__Problem statement__
Starting at the line with "Search (50, 2341)" and going on through the line with "Woodstock School Dist. 200 (115, 1546)", reproduce each line in the records below exactly and nothing more.

__Input records__
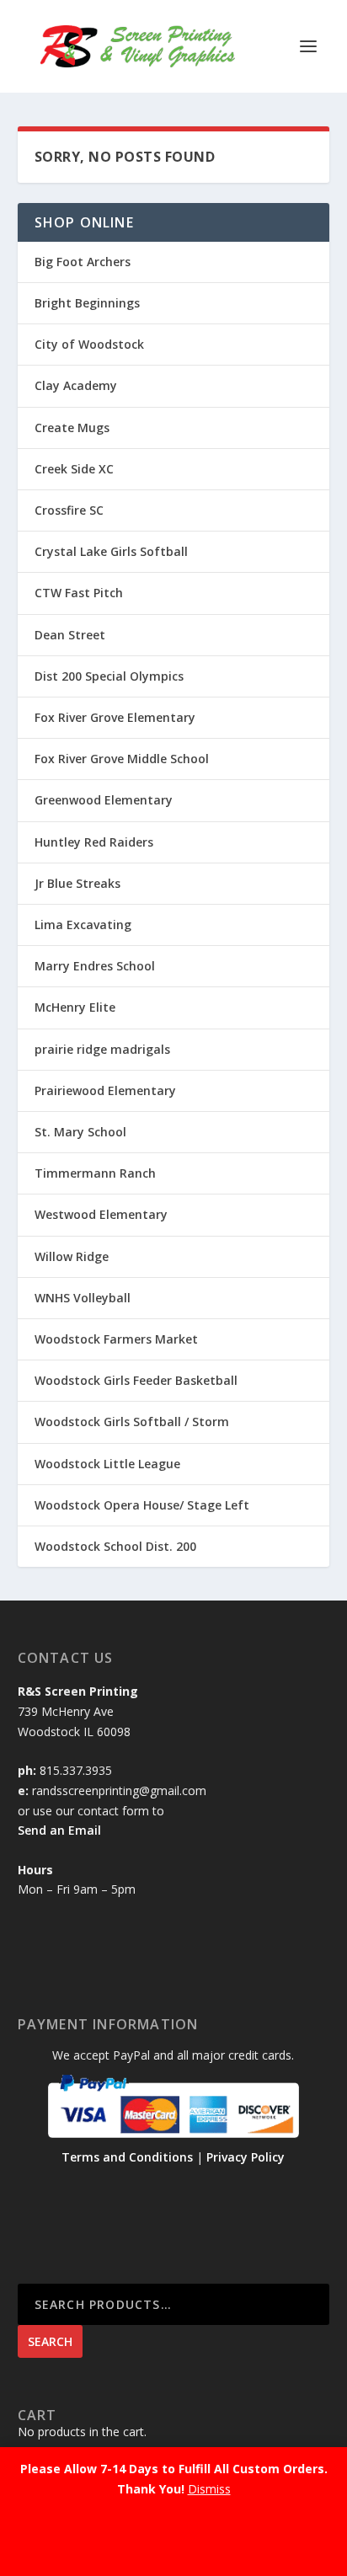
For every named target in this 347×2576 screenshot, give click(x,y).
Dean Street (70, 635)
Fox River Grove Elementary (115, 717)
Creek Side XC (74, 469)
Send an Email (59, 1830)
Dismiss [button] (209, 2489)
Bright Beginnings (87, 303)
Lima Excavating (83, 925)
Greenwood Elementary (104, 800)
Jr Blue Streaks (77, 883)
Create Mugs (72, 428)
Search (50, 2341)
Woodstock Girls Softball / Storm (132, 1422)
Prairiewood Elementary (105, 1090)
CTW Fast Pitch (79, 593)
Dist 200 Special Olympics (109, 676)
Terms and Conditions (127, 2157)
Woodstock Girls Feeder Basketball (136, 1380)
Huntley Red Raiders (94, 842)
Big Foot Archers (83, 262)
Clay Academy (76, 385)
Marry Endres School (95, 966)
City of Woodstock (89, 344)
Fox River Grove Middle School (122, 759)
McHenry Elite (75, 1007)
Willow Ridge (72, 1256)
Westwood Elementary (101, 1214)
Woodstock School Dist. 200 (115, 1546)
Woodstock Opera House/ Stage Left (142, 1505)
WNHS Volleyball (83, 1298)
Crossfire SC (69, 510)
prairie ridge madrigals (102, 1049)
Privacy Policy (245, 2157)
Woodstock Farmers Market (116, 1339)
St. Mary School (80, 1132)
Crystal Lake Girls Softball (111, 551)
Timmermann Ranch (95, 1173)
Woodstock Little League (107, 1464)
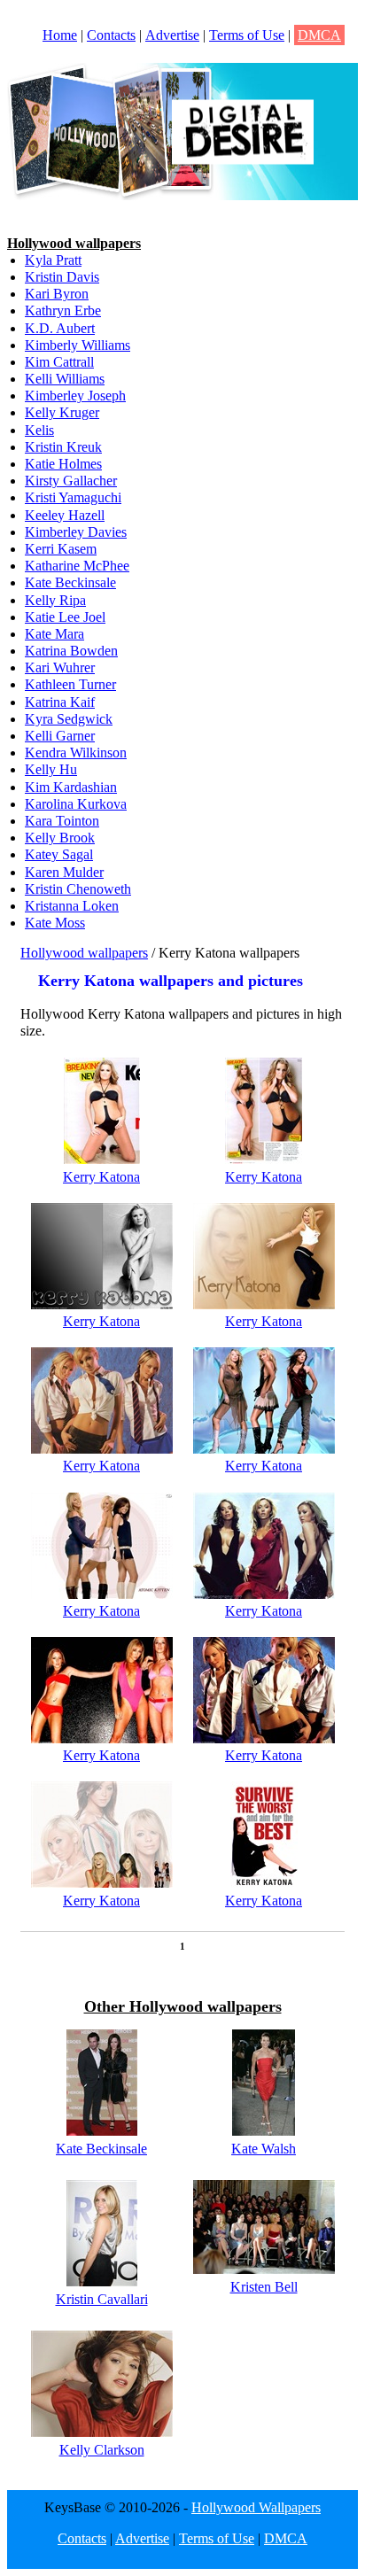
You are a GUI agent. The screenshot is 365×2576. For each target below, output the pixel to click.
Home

__Solved exercise__
Search (50, 2341)
Woodstock Girls Softball / Storm (132, 1422)
Prairiewood Elementary (105, 1090)
CTW Fast Pitch (79, 593)
Dist 200 Special Olympics (109, 676)
Terms and Conditions (127, 2157)
Woodstock Girls Feeder Basketball (136, 1380)
Huntley Red Raiders (94, 842)
Big Foot Archers (83, 262)
Clay Academy (76, 385)
Marry Endres School (95, 966)
City of Woodstock (89, 344)
Fox River Grove Middle School (122, 759)
McHenry Elite (75, 1007)
Willow Ridge (72, 1256)
Westwood Elementary (101, 1214)
Woodstock School Dist. 200 (115, 1546)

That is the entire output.